Então... como você provavelmente nunca ouviu falar desse desenho... o que deu errado? Várias coisas, mas basicamente, PoDW era um desenho ambicioso demais para o que a Hannah Barbera estava disposta a fazer.

Em primeiro lugar, o show era extremamente caro para a época, não apenas porque empregava animadores de qualidade, mas porque tinha o cenário mais caro possível para se fazer em um desenho animado: água. Uma das grandes vantagens do background em um cartoon é que você desenha apenas uma vez e usa aquilo por uma grande quantidade de cenas, o que torna a produção bem mais barata. Agora se o cenário fica se mexendo - que é o ponto de uma aventura em um oceano com ondas e tal, isso torna a produção infinitamente mais cara.



Não bastasse isso, tem o problema que a Hannah Barbera não comprou totalmente a ideia. Acompanhe comigo: você está tentando fazer algo na televisão qeu nunca tinha sido feito antes, um desenho animado seriado (embora isso seja prática comum em animes, naquela época isso não tinha chegado no ocidente ainda). O publico sequer considera que tal coisa seja possível, então você tem que investir para vender a ideia já que seres humanos por padrão detestam mudanças e coisas novas.

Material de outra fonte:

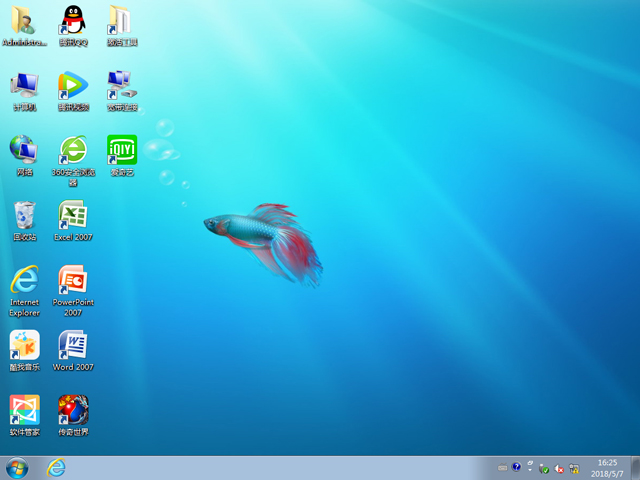Launch Word 2007 from desktop
The image size is (640, 480).
click(72, 345)
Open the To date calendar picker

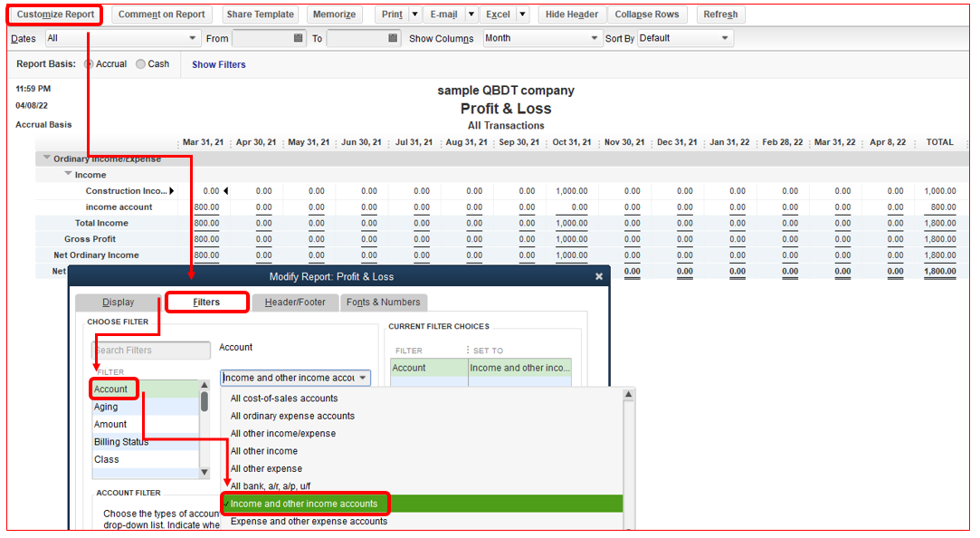(x=393, y=39)

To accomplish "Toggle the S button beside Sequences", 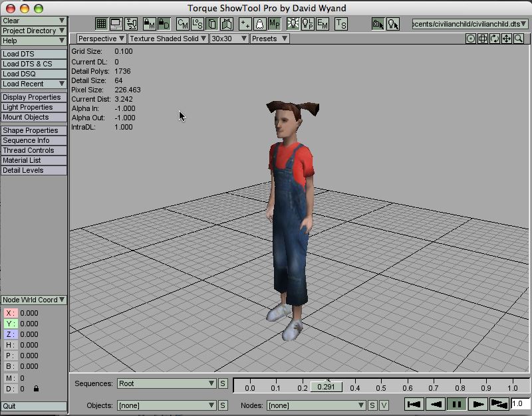I will [223, 383].
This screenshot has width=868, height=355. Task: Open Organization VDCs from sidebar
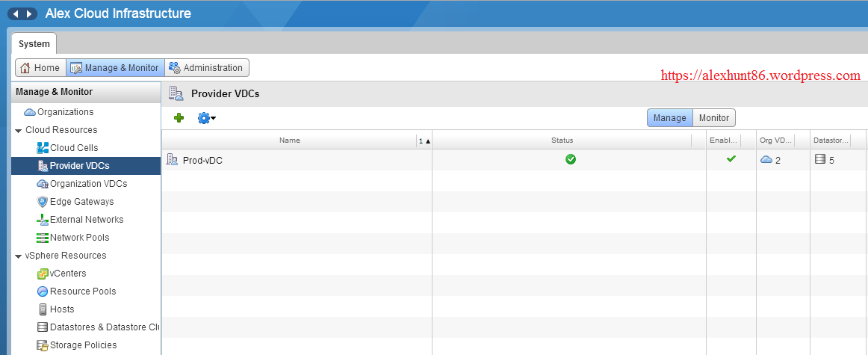coord(87,184)
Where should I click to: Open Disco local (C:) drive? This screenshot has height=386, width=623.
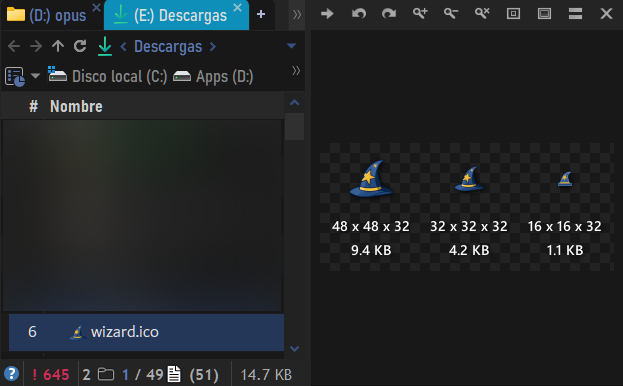coord(108,76)
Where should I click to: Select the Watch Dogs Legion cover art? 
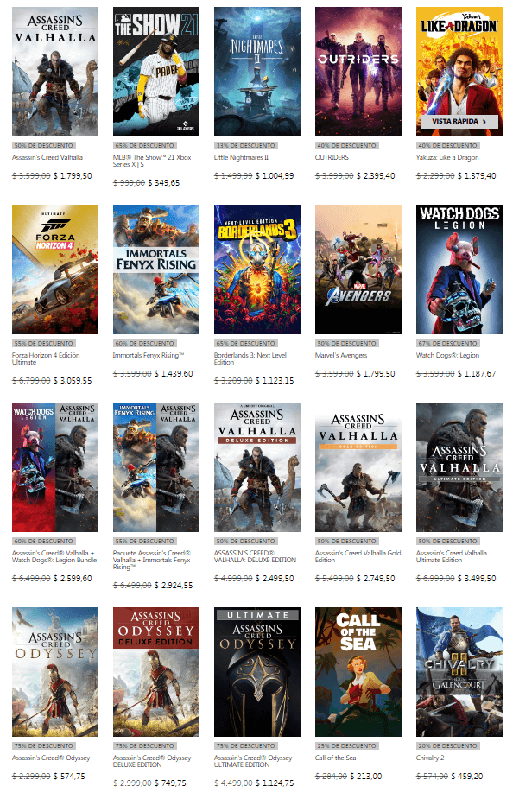point(459,270)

O que... a HB não fez. Não foi feita uma campanha vendendo a série como uma grande aventura continuada (até porque novelas são uma das coisas mais vilipendiadas na cultura americana e ninguém quer essa comparação para o seu produto). Você não pode fazer uma mudança na abordagem desse tamanho sem comunicar o público antes!

Agora esses dois fatores (falta de fé do estúdio no produto mais alto custo de produção) levaram a completa perda de prazos da série: os 21 episódios produzidos foram espaçados ao longo de três anos! Se já é dificil manter a atenção das crianças americanas exibindo a série semanalmente, imagine então se ela for tratada como um programa da BBC!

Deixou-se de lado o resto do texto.